# Work order:
List every line below containing "agent".

# Data extracted from a collection:
——————
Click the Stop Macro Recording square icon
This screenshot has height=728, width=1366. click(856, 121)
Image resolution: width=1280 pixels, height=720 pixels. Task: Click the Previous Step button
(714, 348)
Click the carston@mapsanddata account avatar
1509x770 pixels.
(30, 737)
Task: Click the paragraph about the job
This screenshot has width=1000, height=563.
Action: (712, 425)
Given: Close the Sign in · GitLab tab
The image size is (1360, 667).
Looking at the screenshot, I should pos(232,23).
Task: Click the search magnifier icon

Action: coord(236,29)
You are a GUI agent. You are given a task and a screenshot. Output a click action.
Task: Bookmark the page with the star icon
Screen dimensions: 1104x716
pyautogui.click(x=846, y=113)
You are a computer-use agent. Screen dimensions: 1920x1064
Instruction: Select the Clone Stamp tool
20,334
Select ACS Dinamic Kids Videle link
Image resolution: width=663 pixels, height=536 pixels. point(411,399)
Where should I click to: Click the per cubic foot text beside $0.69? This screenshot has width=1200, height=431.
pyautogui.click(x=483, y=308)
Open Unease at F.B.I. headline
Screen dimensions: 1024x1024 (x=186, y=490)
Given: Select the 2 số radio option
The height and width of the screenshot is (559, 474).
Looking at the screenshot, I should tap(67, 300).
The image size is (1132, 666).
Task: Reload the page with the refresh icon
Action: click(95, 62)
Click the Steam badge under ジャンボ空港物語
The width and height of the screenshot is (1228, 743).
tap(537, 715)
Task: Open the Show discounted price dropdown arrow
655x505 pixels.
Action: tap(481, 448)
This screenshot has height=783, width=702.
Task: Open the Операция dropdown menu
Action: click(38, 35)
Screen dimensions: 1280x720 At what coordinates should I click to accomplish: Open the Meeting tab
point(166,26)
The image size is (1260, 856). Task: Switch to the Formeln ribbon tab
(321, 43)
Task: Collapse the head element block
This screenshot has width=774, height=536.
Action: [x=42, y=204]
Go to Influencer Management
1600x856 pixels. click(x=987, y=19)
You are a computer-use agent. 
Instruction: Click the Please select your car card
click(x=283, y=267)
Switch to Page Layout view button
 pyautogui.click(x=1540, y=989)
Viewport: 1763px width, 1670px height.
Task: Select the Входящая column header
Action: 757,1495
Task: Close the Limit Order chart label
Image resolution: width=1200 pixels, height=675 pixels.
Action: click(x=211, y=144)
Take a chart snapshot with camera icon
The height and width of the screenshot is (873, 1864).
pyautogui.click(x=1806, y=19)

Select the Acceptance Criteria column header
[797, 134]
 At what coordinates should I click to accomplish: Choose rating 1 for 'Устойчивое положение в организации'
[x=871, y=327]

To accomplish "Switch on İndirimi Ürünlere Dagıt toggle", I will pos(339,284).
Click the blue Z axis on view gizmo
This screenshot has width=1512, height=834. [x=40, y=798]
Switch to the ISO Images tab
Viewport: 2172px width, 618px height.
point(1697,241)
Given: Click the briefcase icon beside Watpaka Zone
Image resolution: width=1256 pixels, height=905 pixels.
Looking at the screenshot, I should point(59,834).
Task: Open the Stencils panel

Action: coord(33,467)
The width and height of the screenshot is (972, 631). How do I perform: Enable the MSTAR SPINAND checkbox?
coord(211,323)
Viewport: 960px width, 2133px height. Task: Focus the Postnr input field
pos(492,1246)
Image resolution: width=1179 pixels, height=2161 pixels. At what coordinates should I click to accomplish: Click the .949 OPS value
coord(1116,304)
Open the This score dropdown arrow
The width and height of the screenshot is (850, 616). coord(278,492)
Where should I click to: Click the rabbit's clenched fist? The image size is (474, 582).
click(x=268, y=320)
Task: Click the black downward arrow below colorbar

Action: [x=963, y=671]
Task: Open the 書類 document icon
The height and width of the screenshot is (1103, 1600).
——————
# Exercise solution:
You are a GUI agent. You are given a task and a screenshot. Output a click action.
You are a computer-use agent. Screen dimensions: 1920x1064
You are a computer-use agent. 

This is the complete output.